During his lifetime, he also explored territory never seen before by white man, played cricket at first-class level, including on overseas tours, wrote short stories and novels (one of which was turned into a Douglas Fairbanks film) and was a successful newspaper correspondent and travel writer. His many activities brought him into the highest social and professional circles. Despite a lifetime’s passion for shooting, he was an active campaigner for animal welfare and succeeded in seeing legal measures introduced for their protection.

He was born in India and raised by his mother, because his father died six weeks before he was born. He went by the nickname “Hex” throughout his life. He created the first fictional psychic detective, Flaxman Low.

He wrote Where Black Rules White: A Journey Across and About Hayti. He sought the long-extinct giant ground sloth in Patagonia.
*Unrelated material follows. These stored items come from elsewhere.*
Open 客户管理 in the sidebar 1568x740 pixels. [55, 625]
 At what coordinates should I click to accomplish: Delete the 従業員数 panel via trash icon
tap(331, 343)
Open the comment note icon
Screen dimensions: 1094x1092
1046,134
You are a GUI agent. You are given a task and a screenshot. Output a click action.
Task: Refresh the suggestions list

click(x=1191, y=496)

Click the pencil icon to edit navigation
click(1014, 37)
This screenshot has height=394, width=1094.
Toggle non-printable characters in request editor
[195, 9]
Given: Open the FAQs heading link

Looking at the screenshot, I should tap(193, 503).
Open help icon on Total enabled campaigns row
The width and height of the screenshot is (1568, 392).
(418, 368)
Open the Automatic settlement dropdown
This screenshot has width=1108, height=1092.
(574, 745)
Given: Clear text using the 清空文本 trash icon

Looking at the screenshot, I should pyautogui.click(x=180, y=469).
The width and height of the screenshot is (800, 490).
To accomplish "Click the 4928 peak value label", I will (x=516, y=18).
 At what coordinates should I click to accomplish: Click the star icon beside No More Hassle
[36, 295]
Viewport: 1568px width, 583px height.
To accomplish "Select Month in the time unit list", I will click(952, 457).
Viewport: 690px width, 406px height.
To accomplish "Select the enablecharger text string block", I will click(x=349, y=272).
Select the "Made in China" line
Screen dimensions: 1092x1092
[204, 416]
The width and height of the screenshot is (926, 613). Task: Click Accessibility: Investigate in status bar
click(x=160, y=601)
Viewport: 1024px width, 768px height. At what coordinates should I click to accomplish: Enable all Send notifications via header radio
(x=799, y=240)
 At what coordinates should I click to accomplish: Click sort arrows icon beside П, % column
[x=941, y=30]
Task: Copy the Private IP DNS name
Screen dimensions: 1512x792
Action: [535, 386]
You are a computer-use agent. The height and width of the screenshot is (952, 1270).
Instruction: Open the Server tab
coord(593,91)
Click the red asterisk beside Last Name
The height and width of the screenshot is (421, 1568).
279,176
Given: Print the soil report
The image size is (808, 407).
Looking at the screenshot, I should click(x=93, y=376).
And then, at age 37, he found his way to the trenches, where he trained snipers.

Stay thirsty, my friend.

Comments

  1. LMN says:

    His book on sniping in the trenches and others are on the Internet Archive.

  2. Lt Colonel John Blashford-Snell, discoverer of the Double Nosed Andean Tiger Hound and carrier of church organs to Bolivia, is pretty interesting too.

    http://news.bbc.co.uk/2/hi/6940289.stm
    http://www.johnblashfordsnell.org.uk/6.html

  3. Slovenian Guest says:

    Yet the honor of having the best opening paragraph on Wikipedia, at-least according to Boing Boing, goes to Adrian Carton de Wiart:

    “Lieutenant-General Sir Adrian Paul Ghislain Carton de Wiart VC, KBE, CB, CMG, DSO (5 May 1880–5 June 1963), was a British Army officer of Belgian and Irish descent. He served in the Boer War, First World War and Second World War, was shot in the face, head, stomach, ankle, leg, hip, and ear, survived a plane crash, tunneled out of a POW camp, and bit off his own fingers when a doctor refused to amputate them. He later said, Frankly I had enjoyed the war.”